See https://meta.wikimedia.org/w/index.php?title=Community_Engagement_Insights/2018_Report/Communications_Department&diff=18339687&oldid=18339625 The next diff shows what should have happened. This was all very simple editing: Place cursor in the middle of a paragraph, press Return, add list formatting, remove a few words.
This is still reproducible on that page.
Looks like we send HTML like this to Parsoid:
<p id="mwUg">In examining this question by gender, we can observe some differences. We cannot say whether they are significant. When asked about using media channels for learning about features and services from the Wikimedia Foundation we observed the following: </p><ul><li><p id="mwUg">68% of males reported using at least one channel. 80% of females reported using at least one channel.</p></li><li><p id="mwUg">A higher proportion of males used Wikimedia projects pages. Female editors reported a higher use of mailing lists, social media, the Wikimedia Foundation blog, and conferences.</p></li></ul>
Note how all of the paragraphs have the same id="mwUg" attribute.

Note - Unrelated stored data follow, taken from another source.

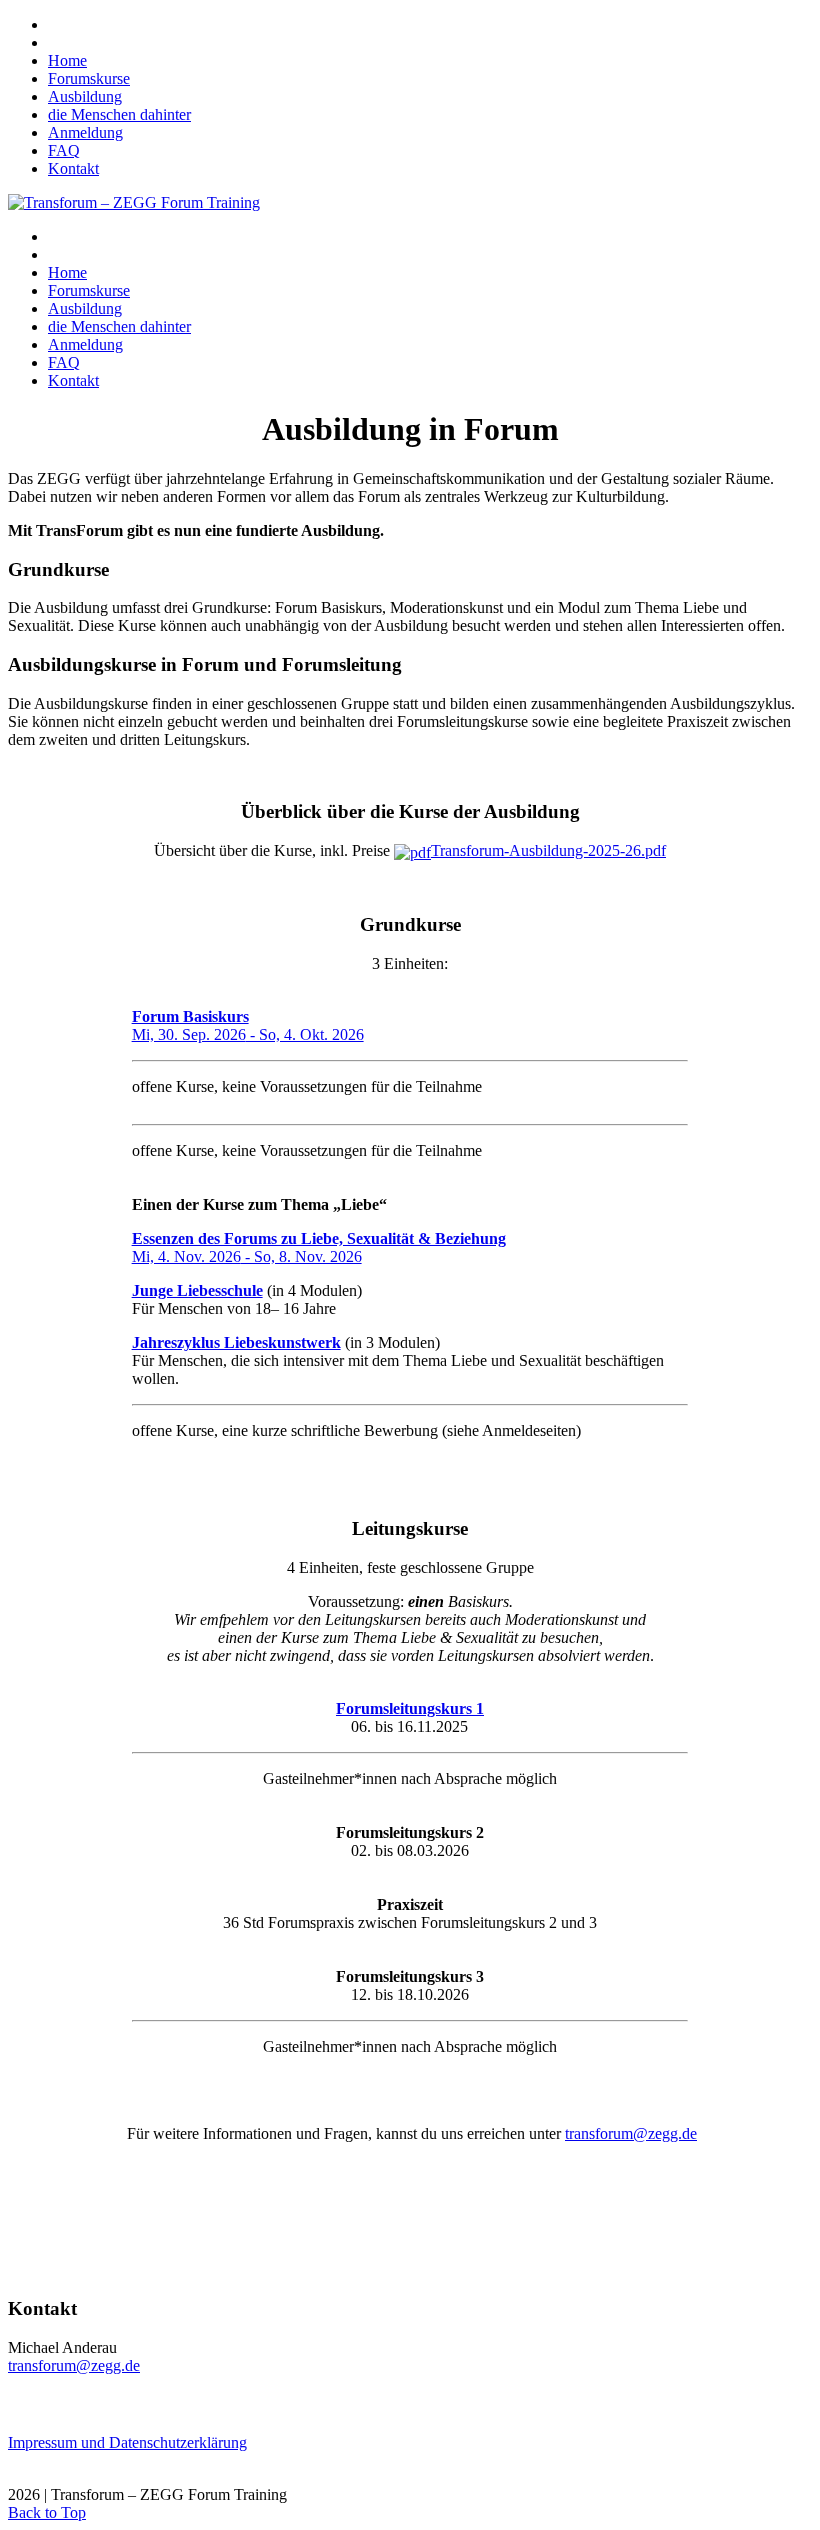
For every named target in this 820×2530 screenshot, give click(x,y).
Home (67, 60)
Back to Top (47, 2512)
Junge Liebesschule (197, 1290)
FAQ (64, 150)
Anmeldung (85, 132)
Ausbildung (85, 96)
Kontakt (73, 168)
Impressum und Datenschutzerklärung (127, 2442)
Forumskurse (89, 78)
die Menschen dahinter (119, 114)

I don't know whether this is a VE bug or a Parsoid bug.
@Esanders I think the data-parsoid/data-mw is intended to never affect visual rendering, so there should be no reason to duplicate the id attributes on the copied content. For cut-and-paste sure preserve the original ID, but future pastes should assign new IDs. (Or just do a pass over the output before you send it to parsoid and delete all but the first appearance of a given id.)
There are probably corner cases (headings were mentioned) where for some reason copying the ID gives better behavior; we should add additional *non-data-parsoid*/*non-data-mw* attributes to control that behavior.

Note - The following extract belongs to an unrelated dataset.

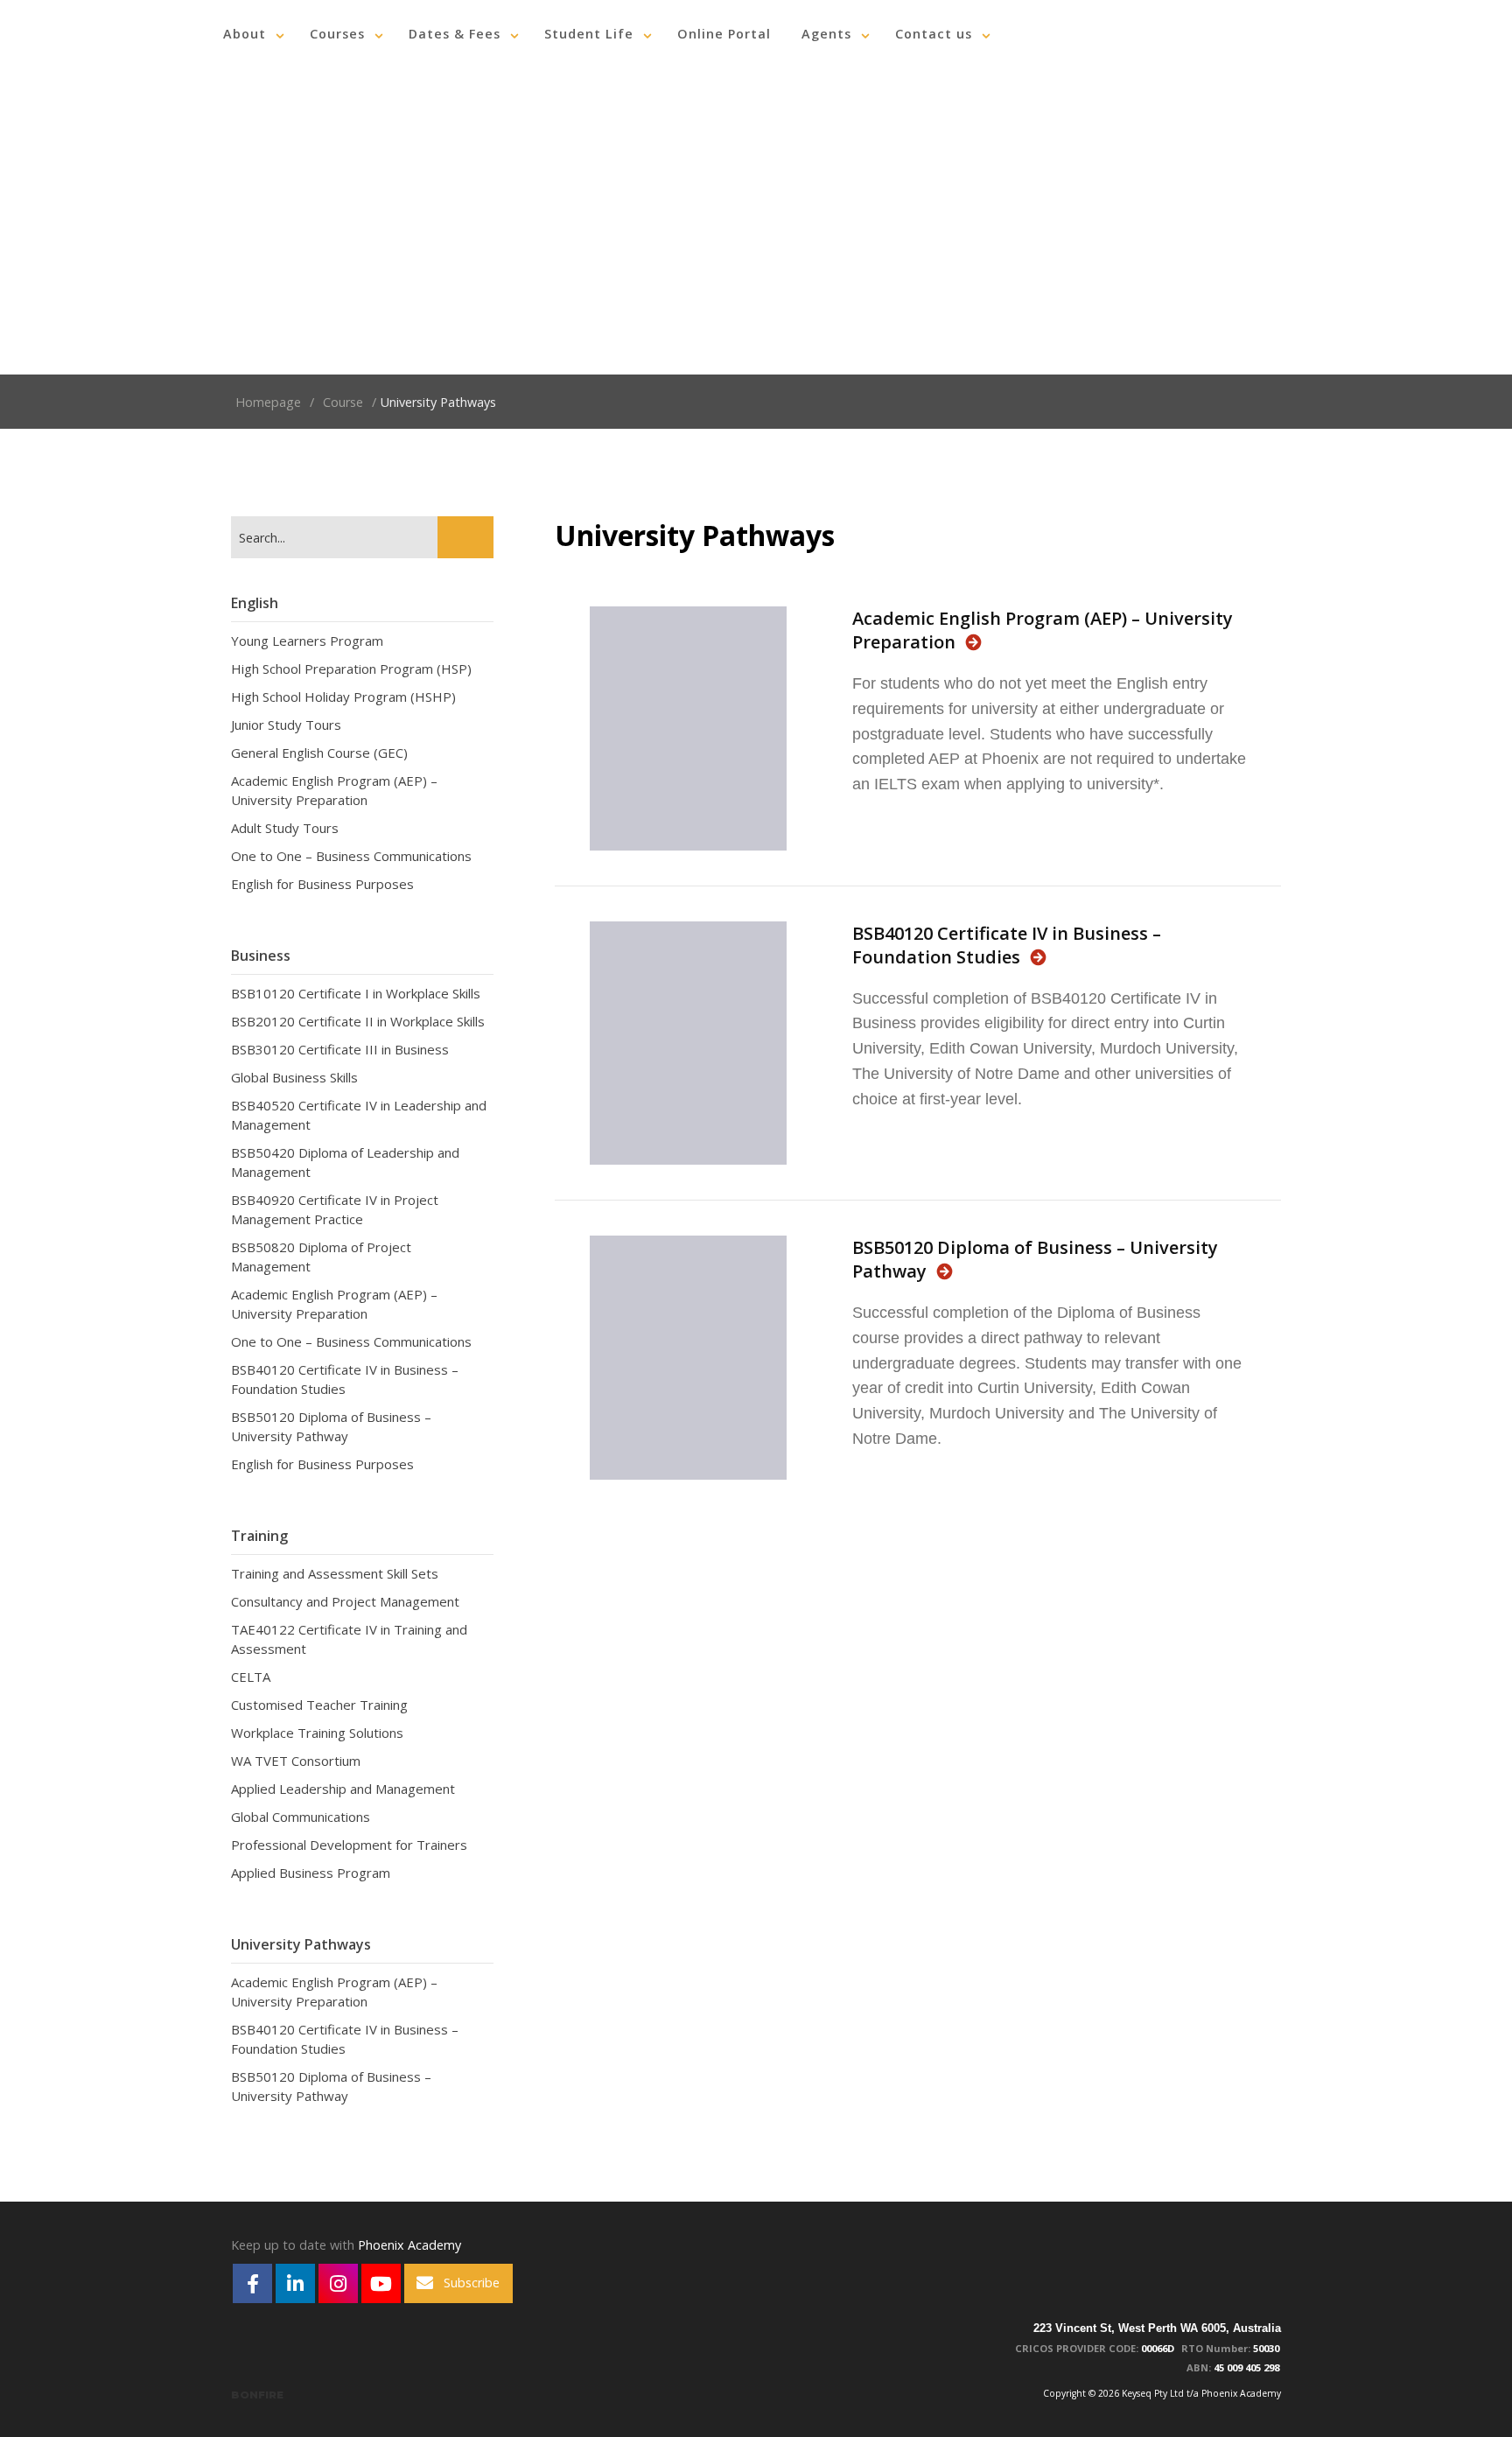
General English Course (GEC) (319, 752)
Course (343, 402)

I cannot reproduce this bug right now. I tried on mediawiki.org and on meta on the same page (and accidentally even saved one of my test edits). So, either this was some peculiar edge case on the page or this has been resolved in the interim because of changes in VE or Parsoid.
My attempt to reproduce:
>> ve.init.target.doc.body.innerHTML "<p id=\"mwAg\">This is a paragraph. This is sentence two of the paragraph.</p>" >> ve.init.target.docToSave.body.innerHTML "<p id=\"mwAg\">This is a paragraph. </p><ul><li><p id=\"mwAg\">This is sentence </p></li><li><p id=\"mwAg\">of the paragraph.</p></li></ul>"
That looks fine. I think we must have fixed this sometime since this bug was filed.
This was probably some edge case. If you look closely at the diff, there were some dirty diffs of the gallery as well which indicates that something else was going on. We cannot reproduce this, so just closing it out for now. If this were a common bug, we would have lots of reports and easy ways to reproduce it.